Он был мужественным человеком. В 1949 году родился мой отец. В ссылке.
Он был моим дедом. Он никогда не рассказывал о войне. Он не хотел её помнить. Он хотел никогда её не знать, чтобы не помнить.
Мой дед, со стороны мамы, родился в начале двадцатых прошлого века. Он тоже встретил войну в расцвете сил. Как раз таким молодым, чтобы быть угнанным на работы в Германию.
Он был не менее сильным. Стал мастером на немецкой фабрике.

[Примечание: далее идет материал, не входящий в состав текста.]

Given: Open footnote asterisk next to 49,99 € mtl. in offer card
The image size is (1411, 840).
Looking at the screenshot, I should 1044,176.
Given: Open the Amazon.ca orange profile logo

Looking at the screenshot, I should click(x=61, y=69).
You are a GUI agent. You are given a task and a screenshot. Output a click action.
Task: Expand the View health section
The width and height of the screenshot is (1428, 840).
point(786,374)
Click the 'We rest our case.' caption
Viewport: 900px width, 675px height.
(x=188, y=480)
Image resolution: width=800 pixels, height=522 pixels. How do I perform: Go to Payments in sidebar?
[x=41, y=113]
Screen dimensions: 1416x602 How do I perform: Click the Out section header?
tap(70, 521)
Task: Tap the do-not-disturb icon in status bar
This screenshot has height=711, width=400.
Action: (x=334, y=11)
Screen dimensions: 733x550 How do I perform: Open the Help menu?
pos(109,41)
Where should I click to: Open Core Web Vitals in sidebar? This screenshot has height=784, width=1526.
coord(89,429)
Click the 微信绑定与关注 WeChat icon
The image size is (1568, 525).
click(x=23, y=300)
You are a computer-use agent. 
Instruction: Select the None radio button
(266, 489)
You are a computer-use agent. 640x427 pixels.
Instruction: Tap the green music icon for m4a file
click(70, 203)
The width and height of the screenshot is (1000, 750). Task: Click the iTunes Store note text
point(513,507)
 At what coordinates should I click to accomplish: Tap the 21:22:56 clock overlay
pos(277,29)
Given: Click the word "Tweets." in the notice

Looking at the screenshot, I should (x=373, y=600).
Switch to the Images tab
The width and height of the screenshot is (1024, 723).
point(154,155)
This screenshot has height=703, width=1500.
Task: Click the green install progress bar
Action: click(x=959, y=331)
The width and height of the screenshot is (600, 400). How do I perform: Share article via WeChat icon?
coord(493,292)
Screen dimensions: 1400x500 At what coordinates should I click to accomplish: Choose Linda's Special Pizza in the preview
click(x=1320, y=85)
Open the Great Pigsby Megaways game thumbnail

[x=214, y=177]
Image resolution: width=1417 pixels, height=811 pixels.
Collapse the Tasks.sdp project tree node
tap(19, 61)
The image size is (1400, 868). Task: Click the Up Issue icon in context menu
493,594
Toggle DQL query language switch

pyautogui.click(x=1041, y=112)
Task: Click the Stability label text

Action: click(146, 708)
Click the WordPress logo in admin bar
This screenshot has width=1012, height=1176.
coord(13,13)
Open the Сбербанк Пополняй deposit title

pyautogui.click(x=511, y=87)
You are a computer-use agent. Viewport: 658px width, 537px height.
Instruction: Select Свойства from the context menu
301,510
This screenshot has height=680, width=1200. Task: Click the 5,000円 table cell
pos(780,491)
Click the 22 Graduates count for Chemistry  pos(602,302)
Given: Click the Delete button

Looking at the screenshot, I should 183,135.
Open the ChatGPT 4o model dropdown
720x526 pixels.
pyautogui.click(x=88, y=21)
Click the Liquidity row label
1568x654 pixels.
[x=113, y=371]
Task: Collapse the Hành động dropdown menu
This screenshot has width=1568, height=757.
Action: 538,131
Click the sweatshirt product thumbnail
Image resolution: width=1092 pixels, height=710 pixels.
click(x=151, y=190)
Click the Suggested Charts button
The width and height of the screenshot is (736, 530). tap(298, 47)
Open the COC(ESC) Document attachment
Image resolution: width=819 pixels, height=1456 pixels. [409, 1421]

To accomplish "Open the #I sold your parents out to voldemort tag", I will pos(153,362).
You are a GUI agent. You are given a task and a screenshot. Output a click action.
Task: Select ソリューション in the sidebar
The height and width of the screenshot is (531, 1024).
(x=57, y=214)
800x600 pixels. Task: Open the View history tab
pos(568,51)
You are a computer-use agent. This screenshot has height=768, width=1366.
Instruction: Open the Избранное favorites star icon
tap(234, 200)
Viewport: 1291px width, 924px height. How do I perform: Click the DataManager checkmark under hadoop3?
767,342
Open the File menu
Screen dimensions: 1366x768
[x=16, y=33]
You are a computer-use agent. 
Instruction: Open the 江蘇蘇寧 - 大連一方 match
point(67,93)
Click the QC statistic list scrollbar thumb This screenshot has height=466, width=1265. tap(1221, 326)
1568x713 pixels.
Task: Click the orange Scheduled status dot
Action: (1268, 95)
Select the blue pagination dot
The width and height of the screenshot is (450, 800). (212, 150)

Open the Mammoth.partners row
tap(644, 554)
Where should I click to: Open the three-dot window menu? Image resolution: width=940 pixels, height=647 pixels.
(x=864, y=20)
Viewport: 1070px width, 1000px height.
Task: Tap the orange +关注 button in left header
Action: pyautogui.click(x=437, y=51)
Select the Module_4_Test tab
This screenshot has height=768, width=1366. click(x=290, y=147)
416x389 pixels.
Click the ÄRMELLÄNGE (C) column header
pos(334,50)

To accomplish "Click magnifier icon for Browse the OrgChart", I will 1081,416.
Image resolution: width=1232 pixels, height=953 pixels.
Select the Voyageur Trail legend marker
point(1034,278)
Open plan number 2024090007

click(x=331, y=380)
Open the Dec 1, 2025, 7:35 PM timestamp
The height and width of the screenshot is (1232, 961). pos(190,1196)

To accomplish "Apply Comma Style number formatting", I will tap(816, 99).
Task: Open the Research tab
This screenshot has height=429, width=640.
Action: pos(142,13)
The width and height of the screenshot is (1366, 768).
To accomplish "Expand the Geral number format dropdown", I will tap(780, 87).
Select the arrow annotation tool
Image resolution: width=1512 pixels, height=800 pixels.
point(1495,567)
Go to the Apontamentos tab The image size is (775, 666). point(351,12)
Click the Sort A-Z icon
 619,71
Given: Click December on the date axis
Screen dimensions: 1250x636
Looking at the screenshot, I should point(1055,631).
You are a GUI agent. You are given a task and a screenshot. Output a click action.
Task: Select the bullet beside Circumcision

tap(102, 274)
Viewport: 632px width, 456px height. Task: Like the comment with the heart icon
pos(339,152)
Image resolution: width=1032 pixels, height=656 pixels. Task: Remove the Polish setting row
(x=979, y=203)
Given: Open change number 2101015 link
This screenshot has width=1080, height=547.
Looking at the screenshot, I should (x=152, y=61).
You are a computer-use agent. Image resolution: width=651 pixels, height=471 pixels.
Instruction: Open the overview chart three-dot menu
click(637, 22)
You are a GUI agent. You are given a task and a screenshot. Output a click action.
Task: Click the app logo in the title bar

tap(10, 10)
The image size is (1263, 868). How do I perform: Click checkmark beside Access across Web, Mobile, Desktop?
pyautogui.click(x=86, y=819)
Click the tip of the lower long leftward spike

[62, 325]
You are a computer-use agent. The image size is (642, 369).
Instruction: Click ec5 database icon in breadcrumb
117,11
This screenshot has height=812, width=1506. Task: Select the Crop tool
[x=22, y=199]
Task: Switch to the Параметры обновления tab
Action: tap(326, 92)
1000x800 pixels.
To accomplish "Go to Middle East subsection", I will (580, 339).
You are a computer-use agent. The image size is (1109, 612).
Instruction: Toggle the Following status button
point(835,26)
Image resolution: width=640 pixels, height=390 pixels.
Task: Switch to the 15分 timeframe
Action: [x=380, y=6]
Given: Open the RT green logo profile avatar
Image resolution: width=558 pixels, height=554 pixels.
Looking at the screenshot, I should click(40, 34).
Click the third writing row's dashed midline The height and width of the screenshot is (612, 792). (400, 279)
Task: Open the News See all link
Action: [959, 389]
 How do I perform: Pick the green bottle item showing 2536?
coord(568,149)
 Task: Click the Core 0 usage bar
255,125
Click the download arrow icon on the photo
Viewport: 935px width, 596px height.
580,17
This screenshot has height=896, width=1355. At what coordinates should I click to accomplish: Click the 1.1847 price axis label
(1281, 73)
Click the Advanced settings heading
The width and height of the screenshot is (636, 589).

Спустя десятилетия неродная Германия вспомнит о нём и пришлёт целых 1700 евро. А советская родина-уродина десятилетия назад репрессирует и пошлёт его в ссылку. За то, что посмел остаться в живых.
Он был не менее мужественным. Но ни слова о войне, о немцах или о сволочах из НКВД. Ни слова.
Я уверен — они бы никогда не хотели бы знать эту войну. Тем более повторять.
И когда я вижу улыбки на лицах «вытиранов», трясущих иконостасом фальшивых орденов, рассказывающих всем подряд, как они смело шли в атаку с винтовкой против танков, мне становится жутко противно и тошно на душе.
Моих дедов уже нет в живых. Бремя пережитого было столь тяжким, что они ничего так и не рассказали. Они предпочли уйти и унести всё с собой, желая уберечь потомков от того кошмарного ужаса пережитой войны. Чтобы никто больше не знал. Чтобы никогда вновь.